In a report by the news show 20/20, correspondent Brian Ross asks the rape victim, “Weren’t you worried [about going to Iraq to work for Halliburton/KBR]?” No matter what other information Ross hoped to gain by this question, we must appreciate how seriously inappropriate the question is because it implies that the victim of the gang rape “should have known better” and was somehow responsible for the brutal attack she suffered.
It is seriously inappropriate not just because it inflicts a further wound upon the victim, but also because the risk at issue is precisely the risk that society is protecting investors from having to take responsibility. Implying that this young woman should take responsibility for this risk is absolutely unacceptable.
It is not Jamie Leigh Jones who is responsible for Halliburton/KBR’s inhumane and criminal conduct; it is the investors who own Halliburton/KBR stock. Their responsibility extends not from knowledge of how Halliburton executives were running the business, but from the fact that the investors sought to profit from whatever type of business conduct Halliburton executives chose to pursue. Such investors ought to be responsible for the risk that the executives of the company in which they are invested might through their criminal conduct cause the corporation to be sentenced to loss of its corporate charter and assets, among other penalties.
It is simply unacceptable that a corporation can participate in the gang rape of my daughter, sister, wife or mother and continue to do business. The economic fallout of such conduct may seem extreme, but it is not nearly as extreme as the inhumanity of a world ruled by corporate lawlessness.
Terminating Halliburton/KBR’s corporate charters and seizing their assets so that investors are held responsible for the high crimes of the corporations in which they invest is nothing like a “death sentence.” The corporation is not a living being.
And the living beings who invest in the corporation do not have their capacity to earn a living diminished; they do not even lose any earnings or assets derived from other sources. All they lose are the profits associated with investing in a risky criminal enterprise, which is what Halliburton/KBR have proved themselves to be.

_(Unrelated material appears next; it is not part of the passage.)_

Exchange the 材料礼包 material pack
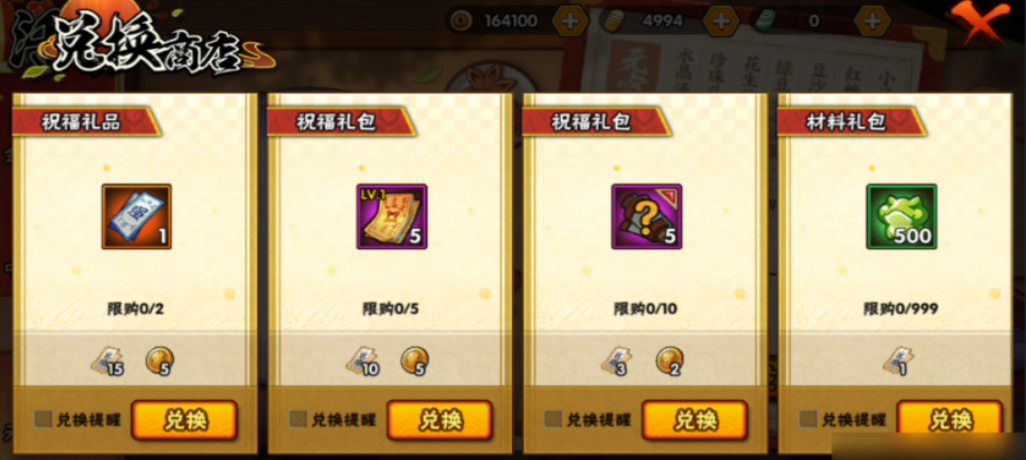The height and width of the screenshot is (460, 1026). [949, 420]

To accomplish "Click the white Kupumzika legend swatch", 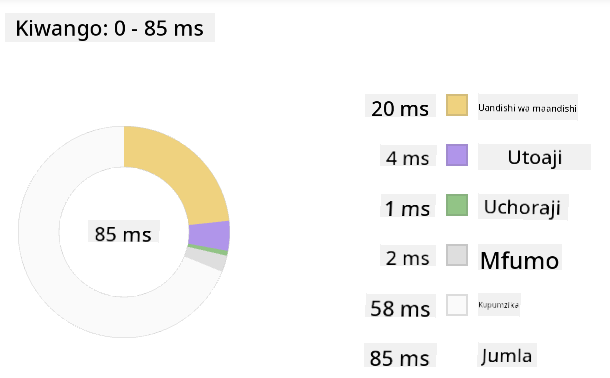I will (457, 305).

As for the thousands of employees who depend upon the existence of Halliburton/KBR, it is in the interest of American society for its government to provide special unemployment and job retraining benefits for employees of corporations terminated for criminal conduct than to allow such corporations to continue conducting business above the law.
In recent decades, the American worker has learned that his or her job may disappear for any number of reasons handed down from the corporate headquarters: outsourcing, health insurance costs, union wages, mergers, downsizing. It would likely diminish the frequency of such announcements if now and then the reason jobs were being lost was handed down from the criminal justice system and involved even harsher penalties for the executives and investors who usually benefit when the worker loses. Don’t let protecting the worker be used as an excuse for protecting corporate investors who profit from gang rape of your daughter, sister, wife or mother.

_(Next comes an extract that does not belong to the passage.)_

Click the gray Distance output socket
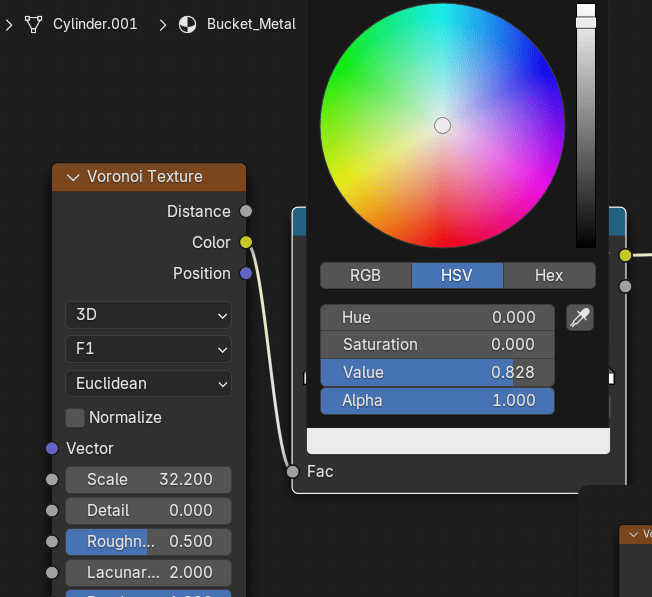Image resolution: width=652 pixels, height=597 pixels. tap(246, 211)

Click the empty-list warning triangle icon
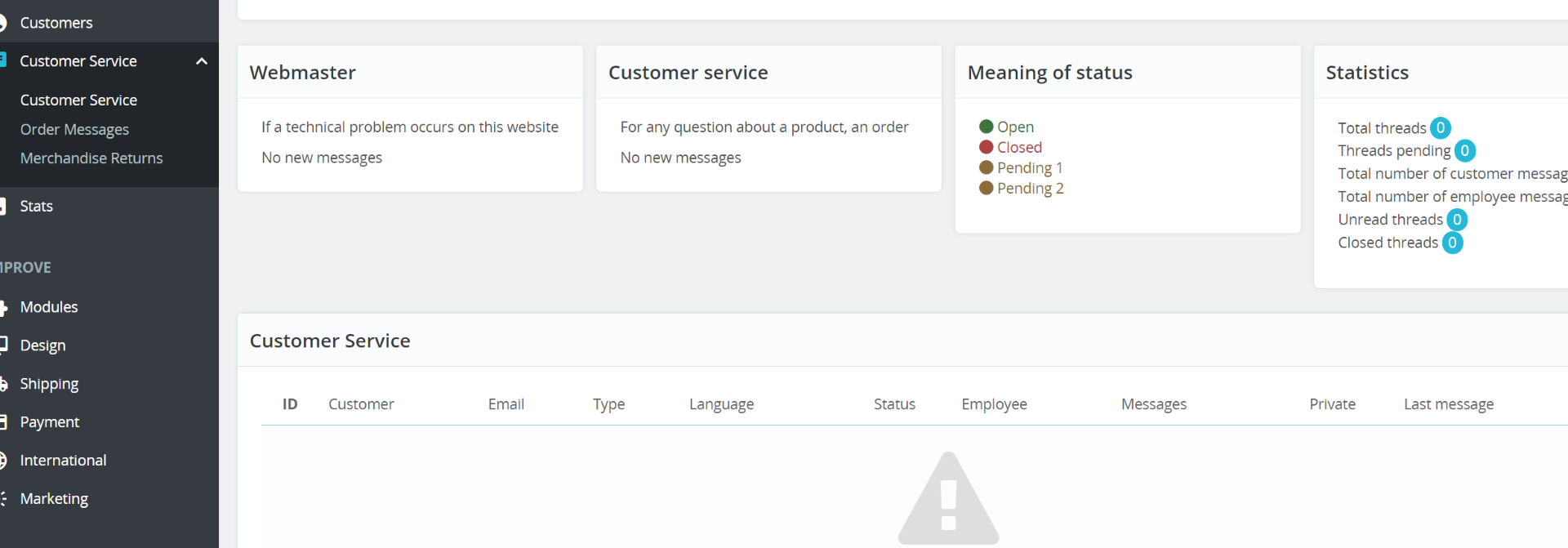click(948, 500)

Our corporations have for over two hundred years sponsored the evolution of a complex legal structure that protects corporations and their investors from criminal and civil liability at nearly every turn. The Halliburton Rape cases are just the latest, deeply upsetting example of this lawlessness. If they make you want to draw the line on such lawlessness, here is that bottom line we have to draw: We have to make investors suffer the consequences of risking their money on corporations run by criminals. It is not for our daughters, sisters, wives or mothers to bear that burden for the investing class in America.